Rai hugged her. "Thank you, Mama. I'm sorry I got all messy today."
"That's all right, dear. Sometimes it takes a while to figure out the best way to do things," she said, hugging him back.
* * *
The next morning, Methlen appeared as promised. Rai showed her the craft stylus, and she agreed that it would serve the purpose nicely. They walked to the carriage-bus together, with Bai nattering on about his new friends and something he wanted to do with them. The sunlight warmed Rai's face, now and again obscured by the cool distant passage of a cloud.
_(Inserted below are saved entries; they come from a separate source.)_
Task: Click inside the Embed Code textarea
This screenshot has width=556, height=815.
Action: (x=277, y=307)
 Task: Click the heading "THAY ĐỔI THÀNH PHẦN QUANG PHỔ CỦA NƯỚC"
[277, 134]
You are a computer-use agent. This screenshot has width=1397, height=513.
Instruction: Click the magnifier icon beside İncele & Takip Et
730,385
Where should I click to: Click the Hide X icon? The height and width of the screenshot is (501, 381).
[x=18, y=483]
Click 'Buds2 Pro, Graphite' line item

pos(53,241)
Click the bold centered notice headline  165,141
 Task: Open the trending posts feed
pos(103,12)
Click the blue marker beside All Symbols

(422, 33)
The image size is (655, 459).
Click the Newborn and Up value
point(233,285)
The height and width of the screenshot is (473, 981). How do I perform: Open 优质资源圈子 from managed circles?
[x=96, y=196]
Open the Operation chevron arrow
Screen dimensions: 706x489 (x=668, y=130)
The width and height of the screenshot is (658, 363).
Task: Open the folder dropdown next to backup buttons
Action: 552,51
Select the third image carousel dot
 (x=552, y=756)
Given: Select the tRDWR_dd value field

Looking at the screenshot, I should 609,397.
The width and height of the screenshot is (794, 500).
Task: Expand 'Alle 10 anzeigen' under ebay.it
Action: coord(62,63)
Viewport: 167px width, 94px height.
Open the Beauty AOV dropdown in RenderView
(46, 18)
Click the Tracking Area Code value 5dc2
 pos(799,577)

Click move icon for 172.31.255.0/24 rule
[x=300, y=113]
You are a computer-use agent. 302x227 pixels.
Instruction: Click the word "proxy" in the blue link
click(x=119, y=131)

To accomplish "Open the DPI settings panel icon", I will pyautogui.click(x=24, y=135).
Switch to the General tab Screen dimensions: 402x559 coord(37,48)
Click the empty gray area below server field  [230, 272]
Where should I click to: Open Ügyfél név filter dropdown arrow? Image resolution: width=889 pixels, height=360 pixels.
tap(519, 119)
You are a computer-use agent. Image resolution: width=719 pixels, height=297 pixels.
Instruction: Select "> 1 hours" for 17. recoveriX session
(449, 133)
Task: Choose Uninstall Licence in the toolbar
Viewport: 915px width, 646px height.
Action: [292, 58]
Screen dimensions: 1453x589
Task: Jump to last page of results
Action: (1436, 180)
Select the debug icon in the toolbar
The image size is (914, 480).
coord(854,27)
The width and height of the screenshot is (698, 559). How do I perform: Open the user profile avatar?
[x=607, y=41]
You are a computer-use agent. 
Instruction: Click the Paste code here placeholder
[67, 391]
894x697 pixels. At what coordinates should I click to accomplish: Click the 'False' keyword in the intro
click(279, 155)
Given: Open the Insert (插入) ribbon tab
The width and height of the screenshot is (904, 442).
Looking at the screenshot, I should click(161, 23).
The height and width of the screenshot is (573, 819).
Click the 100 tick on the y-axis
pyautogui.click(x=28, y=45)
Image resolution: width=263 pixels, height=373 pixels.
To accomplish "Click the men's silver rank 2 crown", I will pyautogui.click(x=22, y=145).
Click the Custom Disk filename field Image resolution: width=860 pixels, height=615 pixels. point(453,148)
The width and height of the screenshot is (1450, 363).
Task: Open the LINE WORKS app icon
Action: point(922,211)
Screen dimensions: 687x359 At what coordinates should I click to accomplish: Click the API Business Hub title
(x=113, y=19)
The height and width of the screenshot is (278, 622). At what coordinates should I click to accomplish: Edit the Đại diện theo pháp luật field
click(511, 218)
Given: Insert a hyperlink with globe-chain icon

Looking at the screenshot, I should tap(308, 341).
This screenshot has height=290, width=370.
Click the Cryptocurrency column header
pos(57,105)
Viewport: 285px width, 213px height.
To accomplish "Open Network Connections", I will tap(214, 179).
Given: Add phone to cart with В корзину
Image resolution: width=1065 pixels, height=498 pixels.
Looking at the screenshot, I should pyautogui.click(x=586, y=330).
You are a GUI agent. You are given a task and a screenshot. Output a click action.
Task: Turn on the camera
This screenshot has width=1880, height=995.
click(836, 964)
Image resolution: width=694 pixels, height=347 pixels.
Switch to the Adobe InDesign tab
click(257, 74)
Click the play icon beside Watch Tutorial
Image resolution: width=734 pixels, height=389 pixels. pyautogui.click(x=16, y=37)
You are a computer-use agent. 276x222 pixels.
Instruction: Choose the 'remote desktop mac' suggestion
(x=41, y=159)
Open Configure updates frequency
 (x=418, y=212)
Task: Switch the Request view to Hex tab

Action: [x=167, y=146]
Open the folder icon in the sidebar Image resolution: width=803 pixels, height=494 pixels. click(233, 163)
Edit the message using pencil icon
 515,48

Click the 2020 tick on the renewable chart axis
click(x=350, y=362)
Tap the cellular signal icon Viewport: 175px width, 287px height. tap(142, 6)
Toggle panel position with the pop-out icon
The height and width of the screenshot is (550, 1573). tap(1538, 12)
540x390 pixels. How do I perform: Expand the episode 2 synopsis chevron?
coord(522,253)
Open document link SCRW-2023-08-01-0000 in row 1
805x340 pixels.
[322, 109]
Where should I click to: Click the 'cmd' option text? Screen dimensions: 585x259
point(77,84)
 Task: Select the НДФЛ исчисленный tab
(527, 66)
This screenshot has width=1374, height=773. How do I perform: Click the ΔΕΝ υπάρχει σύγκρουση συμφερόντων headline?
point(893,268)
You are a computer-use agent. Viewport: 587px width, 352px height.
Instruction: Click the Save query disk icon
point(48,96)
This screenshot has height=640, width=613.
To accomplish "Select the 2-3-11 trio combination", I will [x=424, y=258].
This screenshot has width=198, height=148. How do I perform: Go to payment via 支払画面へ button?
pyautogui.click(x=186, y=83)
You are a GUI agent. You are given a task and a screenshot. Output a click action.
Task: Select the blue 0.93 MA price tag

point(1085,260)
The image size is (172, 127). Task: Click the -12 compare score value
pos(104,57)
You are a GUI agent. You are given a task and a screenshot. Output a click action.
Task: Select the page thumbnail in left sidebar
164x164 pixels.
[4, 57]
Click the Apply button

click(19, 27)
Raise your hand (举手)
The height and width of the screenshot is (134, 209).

Rai fingered his stylus. He would learn his letters, whatever it took. He would stay in school, no matter what his classmates did to him. He would not let them push him aside into whatever shadowy place was kept for those who could not measure up to the Empire's standards. He would study hard. He would practice and practice until he could remember everything he heard. He would become the best student ever, and then they'd see, all right.
Rai lifted his chin and strode boldly at Methlen's side, through the warmth of the sun and the chill shadows of the clouds.
This story introduces one of my main characters, Raivan (generally called Rai when he's not in trouble), paired with his fraternal twin brother Baison (Bai, owned by Ellen Million). Ellen and I outlined this story together to establish some background for our characters, who will feature strongly in the storyline that introduces the Northern and Southern cultures.
Yes, the school's treatment of Rai is pretty callous. The Empire makes few allowances for disabilities, preferring to shuffle people off to welfare instead. Over time, you'll get to see how Rai learns to cope with his visual handicap and the Empire's tendency to shortchange him.